Material shown:

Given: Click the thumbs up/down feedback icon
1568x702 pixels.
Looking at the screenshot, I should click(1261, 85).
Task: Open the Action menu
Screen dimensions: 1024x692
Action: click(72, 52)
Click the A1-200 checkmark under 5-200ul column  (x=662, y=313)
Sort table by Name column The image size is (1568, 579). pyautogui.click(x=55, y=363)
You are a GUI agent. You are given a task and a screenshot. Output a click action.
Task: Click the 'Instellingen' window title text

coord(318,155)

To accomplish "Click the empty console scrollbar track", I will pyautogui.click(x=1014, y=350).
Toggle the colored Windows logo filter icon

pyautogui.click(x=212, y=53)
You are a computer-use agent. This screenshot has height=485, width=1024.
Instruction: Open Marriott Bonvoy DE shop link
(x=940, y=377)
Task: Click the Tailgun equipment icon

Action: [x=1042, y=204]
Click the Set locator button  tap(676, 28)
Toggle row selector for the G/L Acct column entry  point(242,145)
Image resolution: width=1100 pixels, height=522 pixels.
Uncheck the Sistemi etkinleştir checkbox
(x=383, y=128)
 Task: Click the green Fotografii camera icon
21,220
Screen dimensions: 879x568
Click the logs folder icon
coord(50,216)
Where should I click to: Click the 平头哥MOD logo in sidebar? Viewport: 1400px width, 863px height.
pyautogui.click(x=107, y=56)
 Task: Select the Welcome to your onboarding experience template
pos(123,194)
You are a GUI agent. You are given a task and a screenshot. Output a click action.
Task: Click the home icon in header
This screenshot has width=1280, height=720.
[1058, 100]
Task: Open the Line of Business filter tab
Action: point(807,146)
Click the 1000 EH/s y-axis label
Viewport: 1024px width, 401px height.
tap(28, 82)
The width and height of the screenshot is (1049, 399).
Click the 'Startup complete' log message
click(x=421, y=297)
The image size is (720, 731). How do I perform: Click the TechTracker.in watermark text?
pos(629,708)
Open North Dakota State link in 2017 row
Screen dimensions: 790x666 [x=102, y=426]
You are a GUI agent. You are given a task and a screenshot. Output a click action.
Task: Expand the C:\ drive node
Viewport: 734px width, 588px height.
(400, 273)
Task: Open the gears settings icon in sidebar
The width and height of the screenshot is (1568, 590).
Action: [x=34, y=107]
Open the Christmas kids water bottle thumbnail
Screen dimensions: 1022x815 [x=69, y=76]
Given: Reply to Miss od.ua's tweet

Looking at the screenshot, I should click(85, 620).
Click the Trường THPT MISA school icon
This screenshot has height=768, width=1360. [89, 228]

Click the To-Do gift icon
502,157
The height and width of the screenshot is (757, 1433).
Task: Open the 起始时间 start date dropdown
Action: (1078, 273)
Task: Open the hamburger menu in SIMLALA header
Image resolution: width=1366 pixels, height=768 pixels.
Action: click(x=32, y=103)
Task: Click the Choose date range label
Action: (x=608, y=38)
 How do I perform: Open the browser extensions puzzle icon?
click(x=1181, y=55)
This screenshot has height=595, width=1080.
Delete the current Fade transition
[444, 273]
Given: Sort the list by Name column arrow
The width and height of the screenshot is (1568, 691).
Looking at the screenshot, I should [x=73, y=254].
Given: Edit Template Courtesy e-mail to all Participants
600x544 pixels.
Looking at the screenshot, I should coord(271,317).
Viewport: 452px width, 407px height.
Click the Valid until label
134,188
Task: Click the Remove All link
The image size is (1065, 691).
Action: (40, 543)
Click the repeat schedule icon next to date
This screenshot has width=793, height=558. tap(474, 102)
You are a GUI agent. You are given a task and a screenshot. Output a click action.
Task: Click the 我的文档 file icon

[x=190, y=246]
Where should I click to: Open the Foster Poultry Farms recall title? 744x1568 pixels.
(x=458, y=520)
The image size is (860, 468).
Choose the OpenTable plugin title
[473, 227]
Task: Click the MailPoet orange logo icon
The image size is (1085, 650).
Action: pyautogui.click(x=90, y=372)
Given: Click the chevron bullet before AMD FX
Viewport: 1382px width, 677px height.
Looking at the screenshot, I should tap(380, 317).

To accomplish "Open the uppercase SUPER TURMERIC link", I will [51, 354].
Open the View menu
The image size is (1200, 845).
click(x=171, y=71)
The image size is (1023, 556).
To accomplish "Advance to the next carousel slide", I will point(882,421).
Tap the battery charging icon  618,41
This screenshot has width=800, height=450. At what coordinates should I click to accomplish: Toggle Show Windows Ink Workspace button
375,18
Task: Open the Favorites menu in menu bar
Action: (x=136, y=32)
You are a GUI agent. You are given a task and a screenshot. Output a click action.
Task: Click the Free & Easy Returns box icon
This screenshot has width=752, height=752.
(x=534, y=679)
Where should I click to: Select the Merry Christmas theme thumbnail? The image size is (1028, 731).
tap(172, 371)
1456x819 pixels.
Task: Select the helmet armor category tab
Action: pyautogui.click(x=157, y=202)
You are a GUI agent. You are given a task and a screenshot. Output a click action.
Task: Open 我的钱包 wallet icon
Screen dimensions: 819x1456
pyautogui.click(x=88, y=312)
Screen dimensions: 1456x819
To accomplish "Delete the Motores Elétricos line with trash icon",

Aim of the exercise: Retype every entry exactly.

Result for this task:
Given: Click the thumbs up/down feedback icon
1568x702 pixels.
Looking at the screenshot, I should click(1261, 85).
Task: Open the Action menu
Screen dimensions: 1024x692
Action: click(72, 52)
Click the A1-200 checkmark under 5-200ul column  (x=662, y=313)
Sort table by Name column The image size is (1568, 579). pyautogui.click(x=55, y=363)
You are a GUI agent. You are given a task and a screenshot. Output a click action.
Task: Click the 'Instellingen' window title text

coord(318,155)

To accomplish "Click the empty console scrollbar track", I will pyautogui.click(x=1014, y=350).
Toggle the colored Windows logo filter icon

pyautogui.click(x=212, y=53)
You are a computer-use agent. This screenshot has height=485, width=1024.
Instruction: Open Marriott Bonvoy DE shop link
(x=940, y=377)
Task: Click the Tailgun equipment icon

Action: [x=1042, y=204]
Click the Set locator button  tap(676, 28)
Toggle row selector for the G/L Acct column entry  point(242,145)
Image resolution: width=1100 pixels, height=522 pixels.
Uncheck the Sistemi etkinleştir checkbox
(x=383, y=128)
 Task: Click the green Fotografii camera icon
21,220
Screen dimensions: 879x568
Click the logs folder icon
coord(50,216)
Where should I click to: Click the 平头哥MOD logo in sidebar? Viewport: 1400px width, 863px height.
pyautogui.click(x=107, y=56)
 Task: Select the Welcome to your onboarding experience template
pos(123,194)
You are a GUI agent. You are given a task and a screenshot. Output a click action.
Task: Click the home icon in header
This screenshot has width=1280, height=720.
[1058, 100]
Task: Open the Line of Business filter tab
Action: point(807,146)
Click the 1000 EH/s y-axis label
Viewport: 1024px width, 401px height.
tap(28, 82)
The width and height of the screenshot is (1049, 399).
Click the 'Startup complete' log message
click(x=421, y=297)
The image size is (720, 731). How do I perform: Click the TechTracker.in watermark text?
pos(629,708)
Open North Dakota State link in 2017 row
Screen dimensions: 790x666 [x=102, y=426]
You are a GUI agent. You are given a task and a screenshot. Output a click action.
Task: Expand the C:\ drive node
Viewport: 734px width, 588px height.
(400, 273)
Task: Open the gears settings icon in sidebar
The width and height of the screenshot is (1568, 590).
Action: [x=34, y=107]
Open the Christmas kids water bottle thumbnail
Screen dimensions: 1022x815 [x=69, y=76]
Given: Reply to Miss od.ua's tweet

Looking at the screenshot, I should click(85, 620).
Click the Trường THPT MISA school icon
This screenshot has height=768, width=1360. [89, 228]

Click the To-Do gift icon
502,157
The height and width of the screenshot is (757, 1433).
Task: Open the 起始时间 start date dropdown
Action: (1078, 273)
Task: Open the hamburger menu in SIMLALA header
Image resolution: width=1366 pixels, height=768 pixels.
Action: click(x=32, y=103)
Task: Click the Choose date range label
Action: (x=608, y=38)
 How do I perform: Open the browser extensions puzzle icon?
click(x=1181, y=55)
This screenshot has height=595, width=1080.
Delete the current Fade transition
[444, 273]
Given: Sort the list by Name column arrow
The width and height of the screenshot is (1568, 691).
Looking at the screenshot, I should [x=73, y=254].
Given: Edit Template Courtesy e-mail to all Participants
600x544 pixels.
Looking at the screenshot, I should coord(271,317).
Viewport: 452px width, 407px height.
Click the Valid until label
134,188
Task: Click the Remove All link
The image size is (1065, 691).
Action: (40, 543)
Click the repeat schedule icon next to date
This screenshot has width=793, height=558. tap(474, 102)
You are a GUI agent. You are given a task and a screenshot. Output a click action.
Task: Click the 我的文档 file icon

[x=190, y=246]
Where should I click to: Open the Foster Poultry Farms recall title? 744x1568 pixels.
(x=458, y=520)
The image size is (860, 468).
Choose the OpenTable plugin title
[473, 227]
Task: Click the MailPoet orange logo icon
The image size is (1085, 650).
Action: pyautogui.click(x=90, y=372)
Given: Click the chevron bullet before AMD FX
Viewport: 1382px width, 677px height.
Looking at the screenshot, I should tap(380, 317).

To accomplish "Open the uppercase SUPER TURMERIC link", I will [51, 354].
Open the View menu
The image size is (1200, 845).
click(x=171, y=71)
The image size is (1023, 556).
To accomplish "Advance to the next carousel slide", I will point(882,421).
Tap the battery charging icon  618,41
This screenshot has width=800, height=450. At what coordinates should I click to accomplish: Toggle Show Windows Ink Workspace button
375,18
Task: Open the Favorites menu in menu bar
Action: (x=136, y=32)
You are a GUI agent. You are given a task and a screenshot. Output a click action.
Task: Click the Free & Easy Returns box icon
This screenshot has width=752, height=752.
(x=534, y=679)
Where should I click to: Select the Merry Christmas theme thumbnail? The image size is (1028, 731).
tap(172, 371)
1456x819 pixels.
Task: Select the helmet armor category tab
Action: pyautogui.click(x=157, y=202)
You are a GUI agent. You are given a task and a screenshot. Output a click action.
Task: Open 我的钱包 wallet icon
Screen dimensions: 819x1456
pyautogui.click(x=88, y=312)
Screen dimensions: 1456x819
To accomplish "Delete the Motores Elétricos line with trash icon",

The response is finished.